Social media was running wild over this past weekend about the way ESPN provided lopsided coverage of the Knicks-Pacers Game 7 in their second round. Earlier this week, Dan Patrick addressed the subject on The Dan Patrick Show, clips of which were played by Ken Carman and Anthony Lima on 92.3 The Fan in Cleveland.
Patrick said he was “embarrassed for ESPN” about the slanted coverage. He added, “I don’t need a Stephen A. Smith arrival video, I don’t need a pep talk with him and Spike Lee. He doesn’t work for the Knicks; he works for ESPN. I was really surprised, and I didn’t care who won but after that I was rooting for the Pacers.”

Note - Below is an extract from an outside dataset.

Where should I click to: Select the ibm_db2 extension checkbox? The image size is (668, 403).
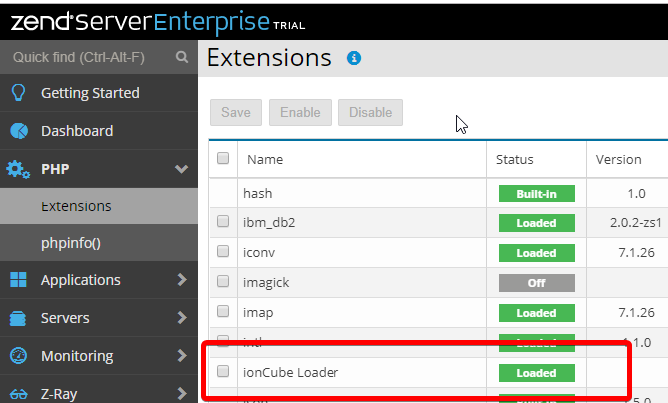pos(223,223)
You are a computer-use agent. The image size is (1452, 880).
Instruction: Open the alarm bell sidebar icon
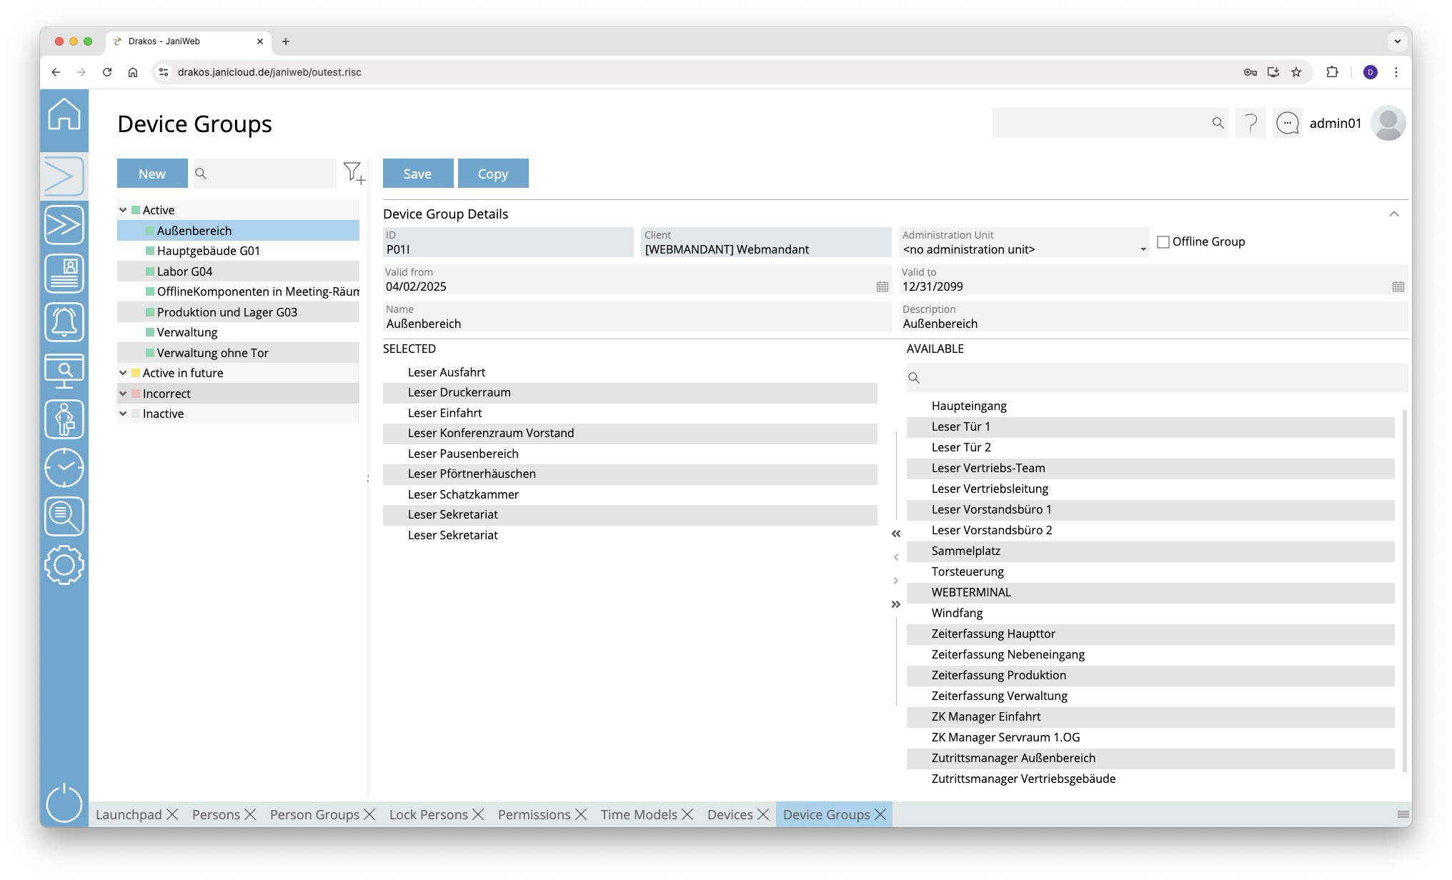[64, 322]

Adding to what Patrick said Lima commented, “I saw Stephen A. Smith arriving like he was a wing for the New York Knicks. I mean that’s the only way I can say it. To me it was typical Stephen A. Smith stuff. I’m entertained by Stephen A. Smith”
As it related to the unbalanced coverage between the larger market Knicks and the smaller market Pacers, Lima said, “I think they’ve gone too far with the Knicks thing.”
He then wondered if the coverage was actually something ESPN might have wanted, trying to generate more interest in keeping people around to watch the game. “I do wonder though…Dan Patrick said, ‘I didn’t have any rooting interest until I saw that and then I was rooting for the Pacers,’ Lima said. “…Do you think that’s maybe how ESPN could sleep at night, knowing that they might be building up interest in the game? … Now, after seeing Stephen A. and that song and dance and him do the clown show and him play this character, that it made people more interested in watching the game and having that kind of buy in? … Now all of a sudden you have Pacers fans that weren’t Pacers fans before the broadcast. That is what the networks want to do, they do want to generate some emotional tie in.”
Lima continued, “Showing Stephen A. before the game, I thought was hilarious. But then, on the set, it was halftime, the Knicks were getting steamrolled…they go to the halftime show and Stephen A. is apoplectic, and then Michael Wilbon…it almost sounded like he was rooting for the Knicks. You just can’t have everybody rooting for the Knicks on your show.”